British oil company Cairn Energy has announced that it has again failed to strike black gold at its sixth controversial well off the coast of Greenland, angering environmentalists and worrying investors. Shares in the Edinburgh-based company dropped by 6.5 percent after it admitted that the drilling station in West Diski had been abandoned “without encountering hydrocarbon shows”.
Greenpeace, which has managed to disrupt the firm’s progress in the Arctic on several occasions this year, claims Cairn has pumped more than 225 tonnes of “red-listed” chemicals into the ocean around Greenland – more than the entire oil explorations in Demark and Norway. The Ospar convention describes such chemicals as giving “reason for suspicion because of several polluting effects on the environment”.
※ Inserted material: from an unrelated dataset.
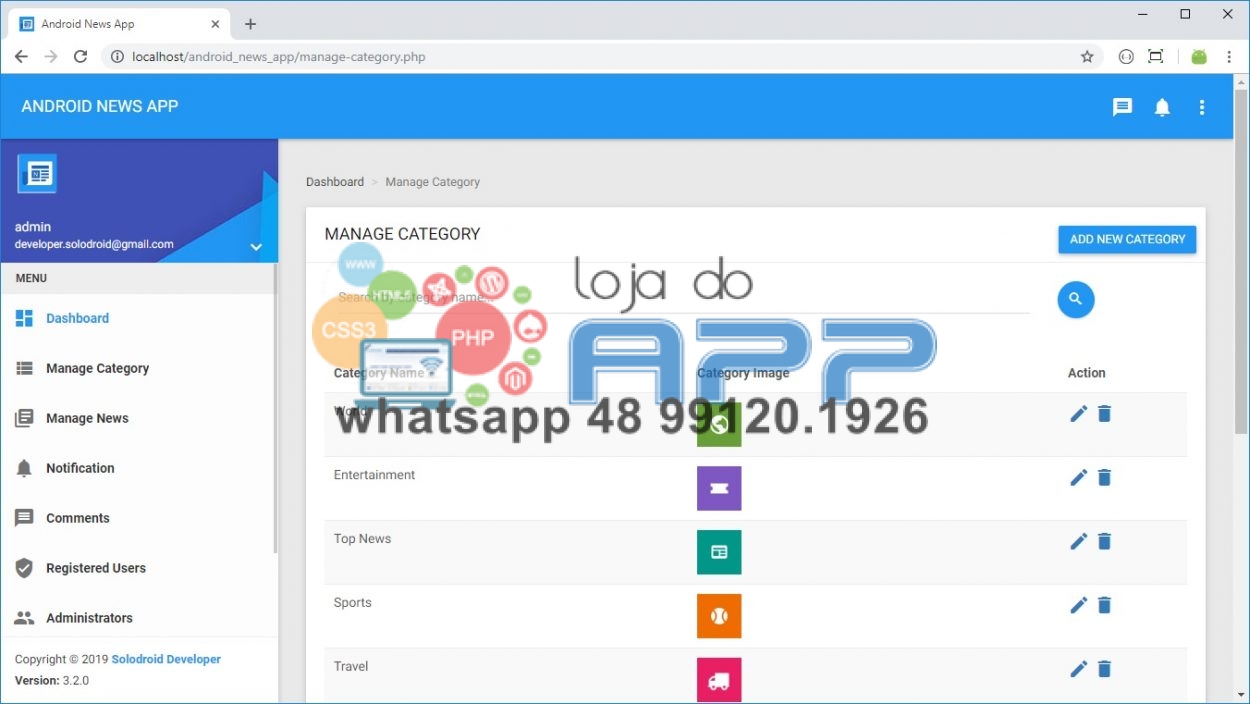Click the Sports category image thumbnail
The image size is (1250, 704).
click(x=719, y=616)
“The only thing they’ve achieved is unnecessarily polluting an important wildlife area with thousands of tonnes of hazardous chemicals,” said Greenpeace energy campaigner Vicky Wyatt in a report by The Guardian. “They’ve flushed away millions that could have gone into profitable clean energy businesses, and no doubt their investors will now be thinking twice about wasting any more money on their dangerous venture,” she added.
In response, Cairn claims that all operations it has undertaken have adhered to the “most stringent” standards, and that all the chemicals used have been approved by Greenland’s government.